Легкая кавалерия/Выпуск №5, 2022
Вера Калмыкова - Филолог, поэт, искусствовед. Кандидат филологических наук, член Союза писателей г. Москвы. Научный сотрудник Мандельштамовского центра НИУ ВШЭ. Автор книг и статей по истории и теории литературы, истории искусства. Поэтический сборник «Растревоженный воздух» вышел в 2010 г.

Вера Калмыкова

О современном воплощении Семена Яковлевича Надсона

Лауреатом литературной премии «Лицей» имени А. С. Пушкина в 2022 году стала Оля Скорлупкина – первое место за сборник «В стране победившего сюрреализма». Любая премия моделирует стандарт качества профессиональной деятельности. Посмотрим же, каков эталон от Скорлупкиной.

Верлибр «Горячая линия» – строка из него дала название сборнику – строится на метафоре. Первая часть — линия незавидной судьбы старого отца, брошенного государством без помощи:

когда-то он возглавлял научную лабораторию
его пенсия пятнадцать тысяч
его лекарство после инфаркта стоило
тринадцать семьсот девяносто девять за упаковку
отмена препарата
приводит к обильным кровотечениям

Вторая часть метафоры — «горячая линия» звонков Президенту, «только там объем знаков очень уж ограничен…».

Кризисность социального существования – одна из основных тем Скорлупкиной. Раскрывая ее, автор жертвует художественностью: большую часть произведений, поддающихся пересказу без потери смысла, можно назвать стихотворными лишь по признаку членения на речевые отрезки, что маловато даже для жанра doc.
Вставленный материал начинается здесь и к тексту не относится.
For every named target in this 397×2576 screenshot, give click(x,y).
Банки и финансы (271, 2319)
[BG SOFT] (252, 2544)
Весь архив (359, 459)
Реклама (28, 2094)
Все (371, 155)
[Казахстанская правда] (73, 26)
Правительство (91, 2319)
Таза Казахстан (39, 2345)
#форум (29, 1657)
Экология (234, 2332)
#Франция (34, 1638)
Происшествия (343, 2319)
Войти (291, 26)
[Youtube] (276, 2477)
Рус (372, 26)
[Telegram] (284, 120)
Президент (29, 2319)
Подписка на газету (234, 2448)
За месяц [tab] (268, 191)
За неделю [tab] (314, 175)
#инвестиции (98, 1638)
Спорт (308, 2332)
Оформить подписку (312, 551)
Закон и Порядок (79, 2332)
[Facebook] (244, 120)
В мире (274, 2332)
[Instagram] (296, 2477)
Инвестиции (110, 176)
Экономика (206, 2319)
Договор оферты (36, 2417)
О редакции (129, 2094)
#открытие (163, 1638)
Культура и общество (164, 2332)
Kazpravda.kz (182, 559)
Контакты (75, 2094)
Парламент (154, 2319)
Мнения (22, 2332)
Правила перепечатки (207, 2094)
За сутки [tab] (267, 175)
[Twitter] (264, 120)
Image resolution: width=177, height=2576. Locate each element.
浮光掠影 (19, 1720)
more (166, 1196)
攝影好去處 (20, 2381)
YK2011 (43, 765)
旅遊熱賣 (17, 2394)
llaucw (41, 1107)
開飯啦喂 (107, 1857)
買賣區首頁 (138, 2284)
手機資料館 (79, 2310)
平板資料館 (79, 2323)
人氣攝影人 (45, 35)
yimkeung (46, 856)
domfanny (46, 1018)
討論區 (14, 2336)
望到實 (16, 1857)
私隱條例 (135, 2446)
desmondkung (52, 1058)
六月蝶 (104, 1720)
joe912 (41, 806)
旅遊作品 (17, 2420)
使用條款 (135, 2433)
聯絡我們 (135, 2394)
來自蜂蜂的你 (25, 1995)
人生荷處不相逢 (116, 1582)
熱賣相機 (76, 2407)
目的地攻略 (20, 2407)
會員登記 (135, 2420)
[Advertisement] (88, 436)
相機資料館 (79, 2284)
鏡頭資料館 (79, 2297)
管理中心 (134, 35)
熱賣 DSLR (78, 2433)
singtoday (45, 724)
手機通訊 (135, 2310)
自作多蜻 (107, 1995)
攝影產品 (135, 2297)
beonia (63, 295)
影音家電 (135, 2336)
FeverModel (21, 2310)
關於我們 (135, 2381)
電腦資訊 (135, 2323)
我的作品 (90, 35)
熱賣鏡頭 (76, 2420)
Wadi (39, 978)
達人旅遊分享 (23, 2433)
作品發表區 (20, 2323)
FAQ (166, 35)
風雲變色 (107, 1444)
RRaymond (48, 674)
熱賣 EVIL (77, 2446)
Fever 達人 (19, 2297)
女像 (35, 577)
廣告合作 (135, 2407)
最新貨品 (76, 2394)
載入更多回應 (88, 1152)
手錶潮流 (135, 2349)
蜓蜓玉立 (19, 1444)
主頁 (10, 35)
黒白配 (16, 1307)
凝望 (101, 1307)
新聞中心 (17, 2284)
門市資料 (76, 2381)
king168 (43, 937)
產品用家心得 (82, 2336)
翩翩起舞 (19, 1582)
Однако без эстетики высказывание не может считаться поэтическим.

В русской литературе уже был поэт, погруженный в социальную тематику, – Семен Яковлевич Надсон, писавший о горькой доле прошлого и особенно своего, молодого, поколения («Наше поколенье юности не знает…»). Правда, уже Блок назвал его творчество «поучительнейшим литературным недоразумением». Основания имелись: Надсон вставлял в свои тексты готовые лексические блоки из общественно-поэтического дискурса, благодаря чему читатель сразу понимал, о чем речь, и автоматически настраивался на правильную эмоциональную реакцию. Но Блок-то жил в эпоху, когда новаторство в поэзии было обязательным условием. Сегодня важнее зафиксировать наличное состояние стихотворной (и разговорной) речи; ее общие места, характерные и для Скорлупкиной, – тяга к свободному стиху и разного рода интертекстуальным приемам. А социал-погрязание Скорлупкиной кажется соотносимым с надсоновским.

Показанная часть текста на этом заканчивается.